Another factor in retail, highlighted by Boylan (2018), is the broadening of product ranges in larger retail outlets, with grocery stores introducing more clothing lines, for example. These items will often be slower moving than staple food ranges, thereby increasing the proportion of intermittent items. Recent discussions with major supermarkets in the United Kingdom such as Sainsbury's and Tesco indicate that intermittent demand forecasting has become one of their major problems.
Intermittent series occur in many other settings. For example, the planning of inventories for emergency relief must address highly intermittent and lumpy demand. Indeed, the benefits of good forecasting and planning (for any type of series) apply just as much to charitable and not‐for‐profit organisations as they do for profit‐making wholesalers and retailers. Support for the promotion and realisation of these wider benefits is being offered at the time of writing by the ‘Forecasting for Social Good’ (www.f4sg.org) and ‘Democratising Forecasting’ initiatives launched in 2018 by Dr Bahman Rostami‐Tabar.

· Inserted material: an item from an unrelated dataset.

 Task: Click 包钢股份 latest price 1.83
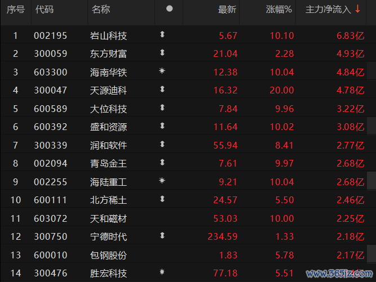tap(228, 254)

Nikolopoulos (2021) made a strong case for the use of intermittent forecasting methods for series that are not intermittent but have sporadic peaks. These time series can be decomposed into two subseries: a baseline series and one containing more extreme values. Standard time series or causal methods can be used for the former. The latter include rare but expected events (‘grey swans’) and truly unexpected special events (‘black swans’) (Taleb 2007) and can be addressed using intermittent forecasting methods, at least as a benchmark against which other methods may be compared. Methods to address intermittence have their origins in inventory planning, but Nikolopoulos (2021) argued that these forecasting methods can be used more widely in business, finance, and economics or, indeed, in any other discipline. This line of enquiry will not be pursued in this book, although it seems a very promising direction for future research.